With AI, “humanity will not disappear, it will profoundly transform”, according to Pascal Picq

With advances in AI, is humanity signing its death warrant? Leaders in artificial intelligence raise the alarm in an online statement about the threats of extinction of the human species with the rise of artificial intelligence. Addressing AI-related risks should be “a global priority alongside other society-wide risks, such as pandemics and nuclear wars,” the signatories write on the AI ​​website. Center for AI Safety, a non-profit organization based in the United States. Among the signatories, there are great figures in the field such as Sam Altmancreator of ChatGPT or Geoffrey Hinton, considered one of the founding fathers of artificial intelligence.

Pascal Picq, paleo-anthropologist, who participated in the work The meaning of tech (Philosophie magazine) where he discusses the major challenges of technology. It helps us see more clearly about the real risks of AI for the future of the human species.

Should we be afraid of seeing humanity die out with the progress of artificial intelligence?

It would first be necessary that the signatories of the forum specify what type of artificial intelligence it is and how it will eliminate humans. The debate is not recent, it started with killer robots and killer drones. It’s very real, they are weapons of destruction, but it’s like the atomic threat. There’s plenty to worry about letting go of technologies that can fire all around depending on their programming. The debate is at least fifteen years old. The arrival of ChatGTP raises the question of general public access to generative AI. Until now, AI was looking for data on scientific or literary knowledge, validated and recognized. The difficulty with these systems capable of creating new content is that they have no scientific validation. But this concern is part of what we already know with social networks. Truth is no longer based on demonstration, it is based on facts or lies being repeated over and over again. The real problem concerns the relationship to knowledge and a shared understanding of the world. This worries me a lot.
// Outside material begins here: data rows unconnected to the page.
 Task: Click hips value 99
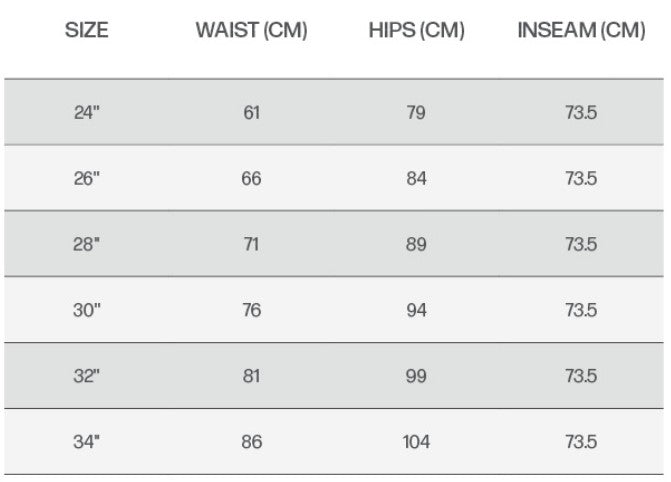416,376
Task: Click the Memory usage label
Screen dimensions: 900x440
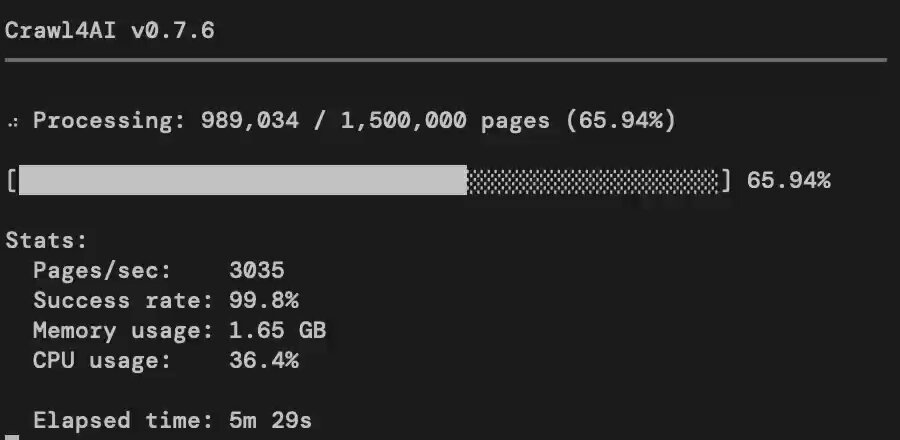Action: click(123, 331)

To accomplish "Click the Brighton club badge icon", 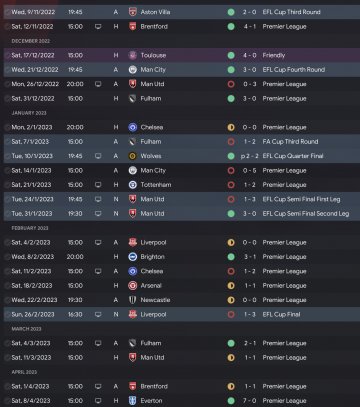I will click(x=133, y=257).
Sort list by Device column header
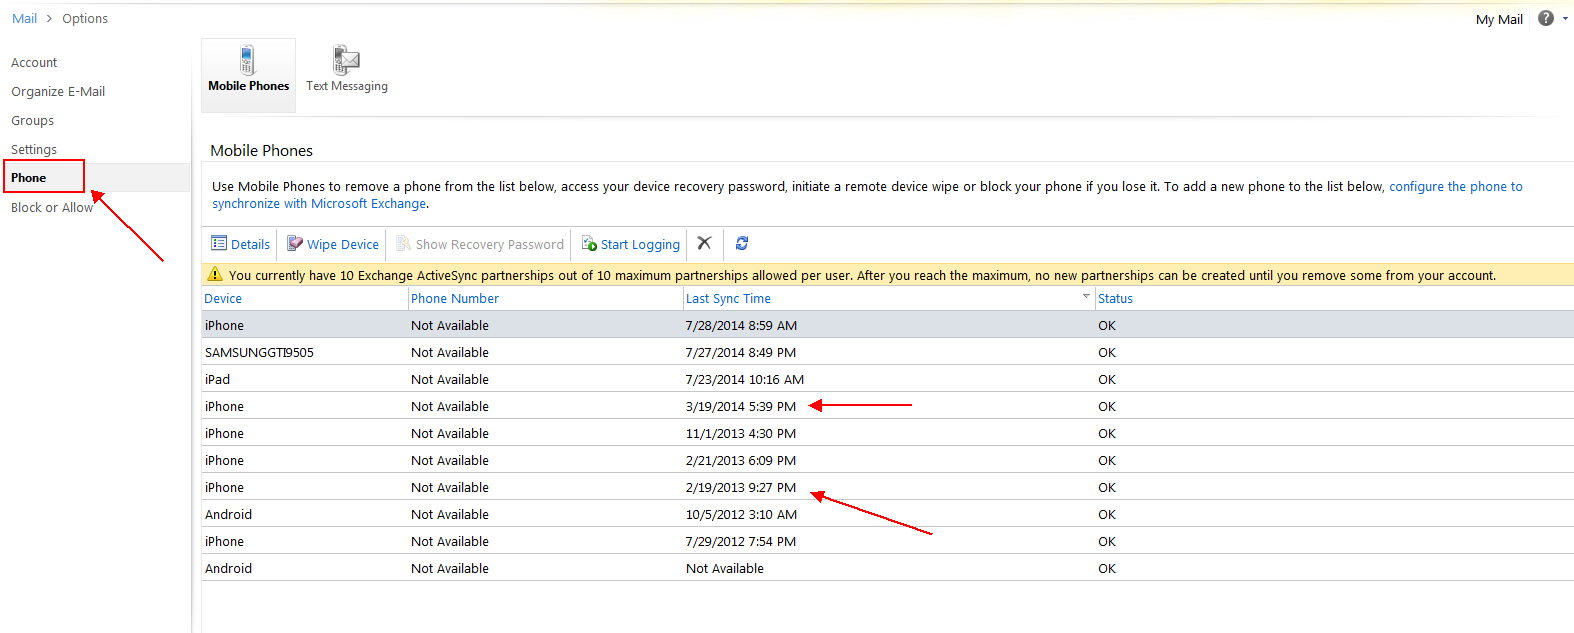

The brain is made to work and if it no longer works, it deteriorates

If there is an issue of knowledge and truth, can’t we think that AI will transform humans as we know them?

In my book Artificial intelligence and the chimpanzees of the future (Odile Jacob), I am talking about the “planet of the apes syndrome” which comes from the novel published in 1963. In the dystopian world described by Pierre Boulle, human societies have invented machines which make it possible to produce heaps of things and domesticate the great apes -chimpanzees, gorillas and bonobos-. In the third part of the book, we discover how humanity has been dominated by the great apes. A woman explains: we were so well on the planet Soror, we had machines and great apes who took care of all our needs. Over time, we ceased to be intellectually and physically active. This is the real danger. In our societies, we are already experiencing a real loss of physiological quality of our lives with obesity and physical inactivity, which pose serious health problems on a global level. The human body, like the brain, is made to work, and if it stops working, it deteriorates. We observe an alteration of our cognitive abilities with the use of these machines. It’s not the machines themselves that are to be denounced, it’s the way we use them.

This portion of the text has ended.